PROBLEM TO WORK ON: Among the records below, find the lines containing "Edit" and state only how many there are.

━━━━

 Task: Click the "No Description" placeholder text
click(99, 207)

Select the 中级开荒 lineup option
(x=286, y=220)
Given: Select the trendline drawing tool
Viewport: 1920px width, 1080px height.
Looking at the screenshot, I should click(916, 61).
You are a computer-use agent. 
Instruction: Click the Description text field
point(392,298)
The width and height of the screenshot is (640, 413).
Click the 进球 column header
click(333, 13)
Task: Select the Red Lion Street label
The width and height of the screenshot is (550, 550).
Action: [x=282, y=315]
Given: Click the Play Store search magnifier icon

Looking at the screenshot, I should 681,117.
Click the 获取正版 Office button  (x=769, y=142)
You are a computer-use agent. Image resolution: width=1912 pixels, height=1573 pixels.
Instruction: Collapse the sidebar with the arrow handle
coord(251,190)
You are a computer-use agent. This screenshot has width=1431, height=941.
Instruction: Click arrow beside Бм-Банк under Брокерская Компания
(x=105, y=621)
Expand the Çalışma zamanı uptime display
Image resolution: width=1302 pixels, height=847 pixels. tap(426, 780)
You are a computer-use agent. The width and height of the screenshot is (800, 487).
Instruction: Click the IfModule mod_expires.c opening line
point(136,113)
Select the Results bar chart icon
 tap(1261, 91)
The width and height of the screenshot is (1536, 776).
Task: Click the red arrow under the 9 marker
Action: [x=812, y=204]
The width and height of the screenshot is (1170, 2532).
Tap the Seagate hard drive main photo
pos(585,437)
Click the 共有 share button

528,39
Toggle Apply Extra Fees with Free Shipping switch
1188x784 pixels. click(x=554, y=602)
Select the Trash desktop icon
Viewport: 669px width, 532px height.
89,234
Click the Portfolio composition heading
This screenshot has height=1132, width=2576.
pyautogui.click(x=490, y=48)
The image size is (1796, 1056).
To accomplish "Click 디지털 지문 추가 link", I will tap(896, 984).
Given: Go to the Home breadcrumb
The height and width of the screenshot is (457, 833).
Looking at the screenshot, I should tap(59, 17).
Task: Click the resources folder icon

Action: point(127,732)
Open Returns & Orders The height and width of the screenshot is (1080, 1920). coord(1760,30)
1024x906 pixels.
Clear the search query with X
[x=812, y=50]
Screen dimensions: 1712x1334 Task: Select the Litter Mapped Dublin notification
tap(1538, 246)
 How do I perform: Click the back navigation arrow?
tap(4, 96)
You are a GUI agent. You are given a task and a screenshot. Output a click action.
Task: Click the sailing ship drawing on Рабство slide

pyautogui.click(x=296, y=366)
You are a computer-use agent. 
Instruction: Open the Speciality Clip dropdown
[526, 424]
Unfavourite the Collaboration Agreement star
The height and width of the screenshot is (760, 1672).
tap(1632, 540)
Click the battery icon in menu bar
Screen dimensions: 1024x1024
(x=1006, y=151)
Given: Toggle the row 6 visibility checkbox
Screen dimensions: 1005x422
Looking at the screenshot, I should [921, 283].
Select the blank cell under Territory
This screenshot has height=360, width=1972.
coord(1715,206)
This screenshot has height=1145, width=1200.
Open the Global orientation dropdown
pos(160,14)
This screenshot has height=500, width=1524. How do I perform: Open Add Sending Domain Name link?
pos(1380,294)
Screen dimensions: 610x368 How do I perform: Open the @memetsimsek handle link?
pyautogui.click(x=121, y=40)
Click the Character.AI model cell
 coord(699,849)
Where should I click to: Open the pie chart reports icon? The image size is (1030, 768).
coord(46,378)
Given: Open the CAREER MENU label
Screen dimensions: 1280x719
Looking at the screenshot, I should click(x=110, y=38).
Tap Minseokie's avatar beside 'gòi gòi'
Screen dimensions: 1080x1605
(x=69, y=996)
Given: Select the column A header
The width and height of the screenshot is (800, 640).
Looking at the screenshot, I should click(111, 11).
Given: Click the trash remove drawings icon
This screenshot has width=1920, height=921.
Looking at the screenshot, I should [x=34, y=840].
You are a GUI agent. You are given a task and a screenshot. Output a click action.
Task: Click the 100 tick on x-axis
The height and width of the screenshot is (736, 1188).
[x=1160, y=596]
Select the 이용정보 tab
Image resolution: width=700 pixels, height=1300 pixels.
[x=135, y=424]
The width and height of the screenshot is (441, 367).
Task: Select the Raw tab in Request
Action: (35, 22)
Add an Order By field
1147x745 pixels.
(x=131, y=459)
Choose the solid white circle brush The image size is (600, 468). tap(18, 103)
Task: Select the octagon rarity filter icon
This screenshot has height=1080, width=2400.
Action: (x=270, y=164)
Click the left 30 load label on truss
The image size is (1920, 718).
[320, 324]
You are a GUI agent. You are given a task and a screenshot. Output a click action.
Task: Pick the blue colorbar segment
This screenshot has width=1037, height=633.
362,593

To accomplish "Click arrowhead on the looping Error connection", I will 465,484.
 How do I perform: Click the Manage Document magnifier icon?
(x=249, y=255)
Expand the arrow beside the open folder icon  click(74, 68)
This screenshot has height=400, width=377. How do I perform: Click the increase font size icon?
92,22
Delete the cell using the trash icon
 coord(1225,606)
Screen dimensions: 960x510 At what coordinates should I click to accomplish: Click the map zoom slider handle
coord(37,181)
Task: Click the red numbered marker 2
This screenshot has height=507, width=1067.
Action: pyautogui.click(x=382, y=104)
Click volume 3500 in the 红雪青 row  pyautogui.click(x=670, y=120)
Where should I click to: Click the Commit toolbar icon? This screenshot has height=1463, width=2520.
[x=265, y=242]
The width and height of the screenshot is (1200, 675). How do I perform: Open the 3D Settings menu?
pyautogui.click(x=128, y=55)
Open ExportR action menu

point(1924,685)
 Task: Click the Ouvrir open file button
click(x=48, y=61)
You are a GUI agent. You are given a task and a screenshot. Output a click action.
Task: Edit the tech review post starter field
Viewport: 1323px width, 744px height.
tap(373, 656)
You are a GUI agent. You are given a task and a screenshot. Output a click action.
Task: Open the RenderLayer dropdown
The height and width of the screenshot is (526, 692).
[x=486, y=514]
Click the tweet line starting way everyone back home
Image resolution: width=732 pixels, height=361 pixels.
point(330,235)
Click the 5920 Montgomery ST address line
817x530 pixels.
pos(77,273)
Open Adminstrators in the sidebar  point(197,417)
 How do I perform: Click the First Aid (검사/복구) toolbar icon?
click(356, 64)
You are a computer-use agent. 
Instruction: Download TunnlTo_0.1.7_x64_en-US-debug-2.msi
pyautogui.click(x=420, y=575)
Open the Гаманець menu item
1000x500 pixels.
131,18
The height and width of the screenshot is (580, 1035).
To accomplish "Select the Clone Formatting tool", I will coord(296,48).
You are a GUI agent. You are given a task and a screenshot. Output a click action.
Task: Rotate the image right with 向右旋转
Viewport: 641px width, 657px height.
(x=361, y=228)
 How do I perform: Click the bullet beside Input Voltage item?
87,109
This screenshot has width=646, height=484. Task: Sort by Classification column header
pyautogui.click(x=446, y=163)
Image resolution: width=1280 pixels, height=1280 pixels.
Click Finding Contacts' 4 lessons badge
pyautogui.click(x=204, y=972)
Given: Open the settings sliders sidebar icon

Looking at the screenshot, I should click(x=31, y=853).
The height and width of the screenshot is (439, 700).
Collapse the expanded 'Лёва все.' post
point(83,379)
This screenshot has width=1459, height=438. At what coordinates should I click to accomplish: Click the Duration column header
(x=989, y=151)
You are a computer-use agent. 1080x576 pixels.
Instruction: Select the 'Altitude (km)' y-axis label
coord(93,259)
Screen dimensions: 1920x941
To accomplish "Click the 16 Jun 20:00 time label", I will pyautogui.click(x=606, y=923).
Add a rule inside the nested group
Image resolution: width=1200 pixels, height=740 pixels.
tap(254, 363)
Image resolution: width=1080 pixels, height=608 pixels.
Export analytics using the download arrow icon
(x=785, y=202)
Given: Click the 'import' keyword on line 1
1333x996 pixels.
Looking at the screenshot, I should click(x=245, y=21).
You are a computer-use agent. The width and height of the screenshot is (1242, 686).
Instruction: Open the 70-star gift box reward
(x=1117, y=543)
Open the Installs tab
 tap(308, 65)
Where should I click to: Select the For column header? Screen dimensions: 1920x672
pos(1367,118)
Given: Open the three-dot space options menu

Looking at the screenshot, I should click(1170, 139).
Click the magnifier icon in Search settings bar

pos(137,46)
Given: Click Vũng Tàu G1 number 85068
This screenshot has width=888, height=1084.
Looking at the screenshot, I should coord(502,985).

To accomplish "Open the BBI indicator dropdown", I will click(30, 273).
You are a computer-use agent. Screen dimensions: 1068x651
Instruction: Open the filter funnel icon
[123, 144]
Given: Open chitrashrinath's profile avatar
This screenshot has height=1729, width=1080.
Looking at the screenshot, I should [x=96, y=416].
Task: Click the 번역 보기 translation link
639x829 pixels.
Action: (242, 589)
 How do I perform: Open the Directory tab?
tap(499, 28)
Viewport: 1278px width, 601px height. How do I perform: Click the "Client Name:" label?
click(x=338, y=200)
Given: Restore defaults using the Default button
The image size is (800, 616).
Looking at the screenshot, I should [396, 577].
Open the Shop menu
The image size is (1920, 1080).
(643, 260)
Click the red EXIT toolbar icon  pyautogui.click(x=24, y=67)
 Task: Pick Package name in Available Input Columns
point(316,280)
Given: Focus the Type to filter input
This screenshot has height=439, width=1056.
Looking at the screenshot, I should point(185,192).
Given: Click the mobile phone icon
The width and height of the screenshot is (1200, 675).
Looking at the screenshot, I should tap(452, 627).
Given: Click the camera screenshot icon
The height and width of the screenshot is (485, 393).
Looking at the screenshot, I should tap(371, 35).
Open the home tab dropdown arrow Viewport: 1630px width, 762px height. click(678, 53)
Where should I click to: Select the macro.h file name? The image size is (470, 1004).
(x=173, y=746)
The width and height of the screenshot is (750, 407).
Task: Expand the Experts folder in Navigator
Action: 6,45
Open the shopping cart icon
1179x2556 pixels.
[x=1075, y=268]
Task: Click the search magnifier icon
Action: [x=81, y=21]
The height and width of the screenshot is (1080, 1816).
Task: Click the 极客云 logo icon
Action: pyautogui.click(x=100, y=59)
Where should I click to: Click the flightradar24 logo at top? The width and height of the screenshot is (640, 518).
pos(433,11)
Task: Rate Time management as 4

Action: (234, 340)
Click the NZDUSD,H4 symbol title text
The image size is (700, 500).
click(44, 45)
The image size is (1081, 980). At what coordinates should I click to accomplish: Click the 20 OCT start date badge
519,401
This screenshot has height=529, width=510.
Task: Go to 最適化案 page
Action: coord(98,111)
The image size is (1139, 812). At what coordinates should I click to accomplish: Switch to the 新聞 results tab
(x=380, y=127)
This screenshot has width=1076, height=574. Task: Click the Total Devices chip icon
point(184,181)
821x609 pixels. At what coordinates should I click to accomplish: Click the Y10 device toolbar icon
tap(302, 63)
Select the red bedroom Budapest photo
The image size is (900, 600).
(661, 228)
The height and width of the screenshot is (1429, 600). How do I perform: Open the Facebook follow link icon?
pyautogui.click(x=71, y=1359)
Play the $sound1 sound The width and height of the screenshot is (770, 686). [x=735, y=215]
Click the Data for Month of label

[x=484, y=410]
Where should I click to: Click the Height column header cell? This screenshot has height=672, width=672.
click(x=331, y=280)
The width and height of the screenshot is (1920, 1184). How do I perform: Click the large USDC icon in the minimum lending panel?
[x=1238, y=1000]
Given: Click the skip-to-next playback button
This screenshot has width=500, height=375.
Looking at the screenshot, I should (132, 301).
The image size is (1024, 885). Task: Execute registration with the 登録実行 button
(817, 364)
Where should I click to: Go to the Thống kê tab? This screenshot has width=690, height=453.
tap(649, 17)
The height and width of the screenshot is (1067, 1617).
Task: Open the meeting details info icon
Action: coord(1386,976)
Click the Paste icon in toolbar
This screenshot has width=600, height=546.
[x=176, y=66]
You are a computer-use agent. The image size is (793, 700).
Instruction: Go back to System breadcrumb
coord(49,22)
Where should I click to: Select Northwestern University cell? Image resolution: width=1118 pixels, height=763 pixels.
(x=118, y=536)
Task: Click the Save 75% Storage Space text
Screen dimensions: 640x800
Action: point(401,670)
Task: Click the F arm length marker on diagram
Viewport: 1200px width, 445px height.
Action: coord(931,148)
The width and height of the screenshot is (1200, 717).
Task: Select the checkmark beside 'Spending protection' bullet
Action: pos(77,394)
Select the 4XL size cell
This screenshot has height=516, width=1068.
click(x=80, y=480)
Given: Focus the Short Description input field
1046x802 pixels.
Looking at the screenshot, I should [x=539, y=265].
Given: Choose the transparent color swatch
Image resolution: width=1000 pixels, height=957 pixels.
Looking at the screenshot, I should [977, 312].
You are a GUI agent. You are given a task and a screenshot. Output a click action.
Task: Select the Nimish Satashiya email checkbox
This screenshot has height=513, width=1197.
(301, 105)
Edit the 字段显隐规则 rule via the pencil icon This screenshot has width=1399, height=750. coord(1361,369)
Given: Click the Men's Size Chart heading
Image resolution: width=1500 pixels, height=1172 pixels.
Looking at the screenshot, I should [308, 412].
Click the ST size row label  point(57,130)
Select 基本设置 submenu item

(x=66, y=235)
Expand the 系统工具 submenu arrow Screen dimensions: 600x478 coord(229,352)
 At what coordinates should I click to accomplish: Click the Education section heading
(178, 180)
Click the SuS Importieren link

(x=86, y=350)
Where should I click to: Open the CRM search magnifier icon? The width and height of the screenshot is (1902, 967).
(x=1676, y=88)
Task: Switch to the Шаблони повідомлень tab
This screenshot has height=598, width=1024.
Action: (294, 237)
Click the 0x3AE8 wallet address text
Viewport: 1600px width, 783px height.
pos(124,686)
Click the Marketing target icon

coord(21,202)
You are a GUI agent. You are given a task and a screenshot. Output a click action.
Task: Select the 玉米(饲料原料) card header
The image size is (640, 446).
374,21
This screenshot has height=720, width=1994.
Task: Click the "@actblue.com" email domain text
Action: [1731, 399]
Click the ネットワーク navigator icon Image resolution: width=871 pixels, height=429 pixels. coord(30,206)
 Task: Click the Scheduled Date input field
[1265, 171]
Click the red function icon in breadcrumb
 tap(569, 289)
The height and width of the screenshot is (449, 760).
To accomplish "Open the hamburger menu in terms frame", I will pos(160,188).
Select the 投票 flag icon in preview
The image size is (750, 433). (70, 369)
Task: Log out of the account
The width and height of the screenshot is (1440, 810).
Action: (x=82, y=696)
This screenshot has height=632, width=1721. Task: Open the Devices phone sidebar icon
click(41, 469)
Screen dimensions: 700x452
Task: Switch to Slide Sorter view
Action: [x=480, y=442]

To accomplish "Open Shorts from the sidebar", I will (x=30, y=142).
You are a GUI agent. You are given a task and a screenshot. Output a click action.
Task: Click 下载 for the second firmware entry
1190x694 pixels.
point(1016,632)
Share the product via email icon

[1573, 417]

━━━━

RESULT OF THE EXERCISE: 2